Oireachtas Joint and Select Committees

Wednesday, 19 October 2022

Joint Oireachtas Committee on Agriculture, Food and the Marine

EU Nature Restoration Target and General Scheme of the Veterinary Medicinal Products, Medicated Feed and Fertilisers Regulation Bill 2022: Discussion (Resumed)

Mr. Eddie Punch:

We have concerns about the database in terms of veterinary medicines. The general scheme lists a range of different bodies that may have access to it, including Bord Bia. Not every farmer is a member of a quality assurance scheme. The Data Protection Commissioner should be asked for a view about whether it is appropriate that there can be such access to this database. We are creating a fertiliser register as well. Equally, we must be careful that care is taken and that there is no access to this information for anybody who should not have it.

Under Part 3 of the general scheme, which concerns enforcement, quite draconian powers are given to Department officials to enter premises and so on. We have a major concern about that because the sad fact is that there have been horror stories in the past with family homes being entered. We must be very careful that enforcement is proportionate to the risk.

▶ **EXCERPTED RECORDS**:

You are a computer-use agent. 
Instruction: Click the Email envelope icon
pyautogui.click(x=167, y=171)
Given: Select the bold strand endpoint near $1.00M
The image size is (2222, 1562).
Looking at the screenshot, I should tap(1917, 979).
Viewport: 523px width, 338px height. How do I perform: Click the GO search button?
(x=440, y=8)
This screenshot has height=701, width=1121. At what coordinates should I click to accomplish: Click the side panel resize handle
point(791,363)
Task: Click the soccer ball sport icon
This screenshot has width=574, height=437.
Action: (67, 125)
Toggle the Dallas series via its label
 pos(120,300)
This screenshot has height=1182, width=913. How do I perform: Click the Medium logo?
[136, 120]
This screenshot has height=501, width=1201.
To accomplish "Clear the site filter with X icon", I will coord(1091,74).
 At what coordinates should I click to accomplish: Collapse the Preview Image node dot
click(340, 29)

▶ **ACTIVITY**:
Reproduce word for word the part of the committee transcript above that opens with the words containing "Wednesday, 19 October" and closes with "not have it.".

▶ **RESULT OF THIS EXERCISE**:
Wednesday, 19 October 2022

Joint Oireachtas Committee on Agriculture, Food and the Marine

EU Nature Restoration Target and General Scheme of the Veterinary Medicinal Products, Medicated Feed and Fertilisers Regulation Bill 2022: Discussion (Resumed)

Mr. Eddie Punch:

We have concerns about the database in terms of veterinary medicines. The general scheme lists a range of different bodies that may have access to it, including Bord Bia. Not every farmer is a member of a quality assurance scheme. The Data Protection Commissioner should be asked for a view about whether it is appropriate that there can be such access to this database. We are creating a fertiliser register as well. Equally, we must be careful that care is taken and that there is no access to this information for anybody who should not have it.